Follow just two of these and your tree will already feel calmer, taller, more deliberate. And if one year it all looks a bit off, that’s part of the charm. Stylish Christmas trees aren’t meant to feel flawless, just lived-in and intentional.
A new way to “finish” the tree
The quiet revolution at the top of the Christmas tree says a lot about how we live now. People crave warmth and ritual, but they’re tired of plastic symbols that feel disconnected from the rest of their home. Replacing the classic topper with a floral or branch arrangement lets the season breathe into the space instead of sitting on top of it like a logo.
On a deeper level, the change shifts who the tree is for. Less for the photo where a child holds up a star, more for the long evenings where you catch the outline in your peripheral vision and feel the room exhale. One decorator told me her clients stop turning on the TV as much in December; they just sit with the tree. The soft crown of branches at the top does more than finish the look.

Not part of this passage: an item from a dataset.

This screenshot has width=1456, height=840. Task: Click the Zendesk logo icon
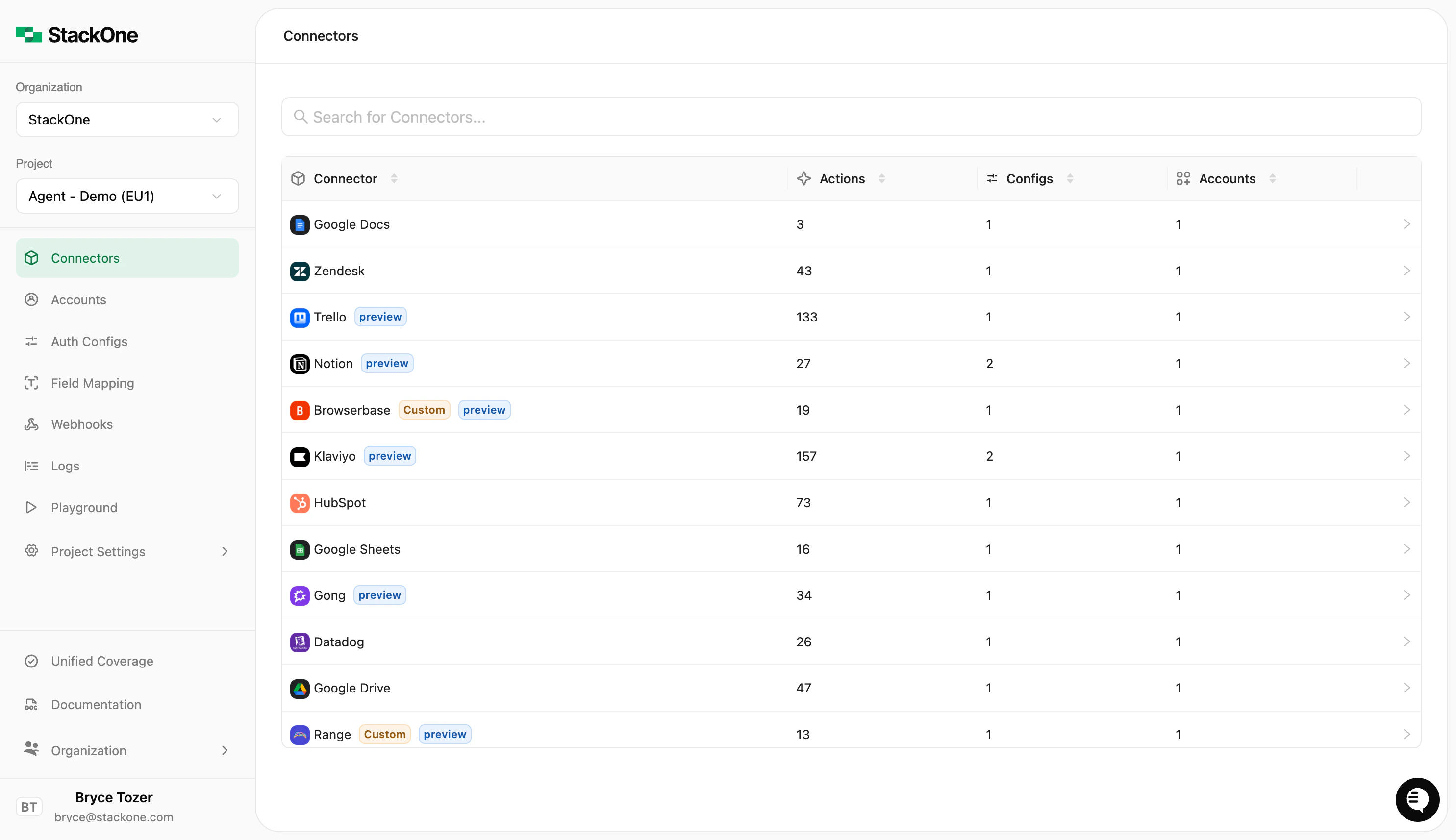300,271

It finishes the day.
We’ve all had that moment where the tree goes up, the lights flicker on, and something still feels slightly “off” without being able to explain why. Often, the culprit is that one rigid object at the top, shouting louder than all the quiet details below. Swapping it for a composed, airy arrangement doesn’t erase tradition; it reframes it. The gesture of “crowning” the tree remains. The object evolves.
Maybe next year, you’ll open the box of decorations and pause over the old star or angel. You might still hang it, just not where you always did. The top of your tree could become a small piece of seasonal architecture instead: branches reaching for the ceiling, light catching on tiny beads, a ribbon that seems to float in mid-air.

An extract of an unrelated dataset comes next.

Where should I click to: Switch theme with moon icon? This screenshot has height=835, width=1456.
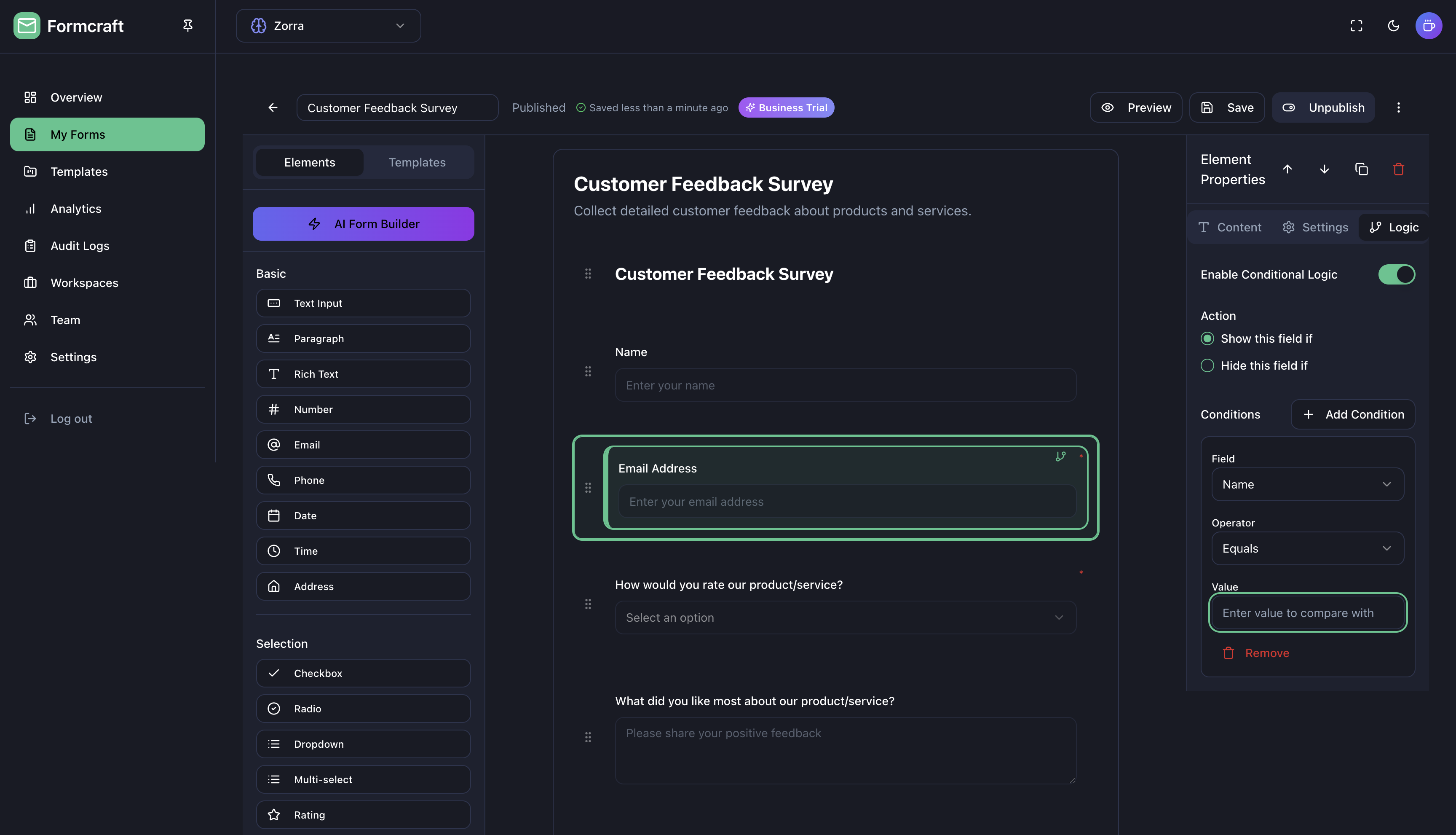(x=1394, y=26)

And someone, standing in the doorway with their coat half on, might look over and say what more and more people are saying quietly this year: “Wait… what did you put on top of your tree? It looks different. Better. I can’t quite explain why.”
| Point clé | Détail | Intérêt pour le lecteur |
|---|---|---|
| Tree topper is “out” | Decorators drop classic stars and angels for softer crowns of stems and branches. | Helps readers modernise their tree without losing the magic. |
| Use a hidden base | Vase or floral foam anchored in the upper branches becomes the new support. | Makes the arrangement stable, realistic and easy to style. |
| Think in silhouettes | Prioritise height, negative space and repeating textures over a single symbol. | Creates a more elegant, editorial look that still feels cosy at home. |
FAQ :
- What are decorators using instead of a classic tree topper?Mostly slim floral or branch arrangements anchored in a vase or foam at the top of the tree, often with dried flowers, eucalyptus, grasses or delicate metallic twigs.
- Will a vase or floral crown fall off my tree?If you wedge the base deep into the upper branches and use light stems, it’s surprisingly stable; gently shaking the trunk is the decorator’s test before calling it done.
- Can I keep my star or angel and still try this trend?Yes, many people now move their traditional topper lower on the tree as a decorative ornament and reserve the crown effect for the very top.
- Does this work on small or artificial trees?It does: just scale down the stems, cut them shorter, and use floral foam or sturdy wire to attach the base to the central stem.
- How many stems should I use for an elegant tree crown?Stick to odd numbers like 3, 5 or 7 stems in a tight colour palette, leaving space between them so the lights can shine through and the tree doesn’t look “overdressed”.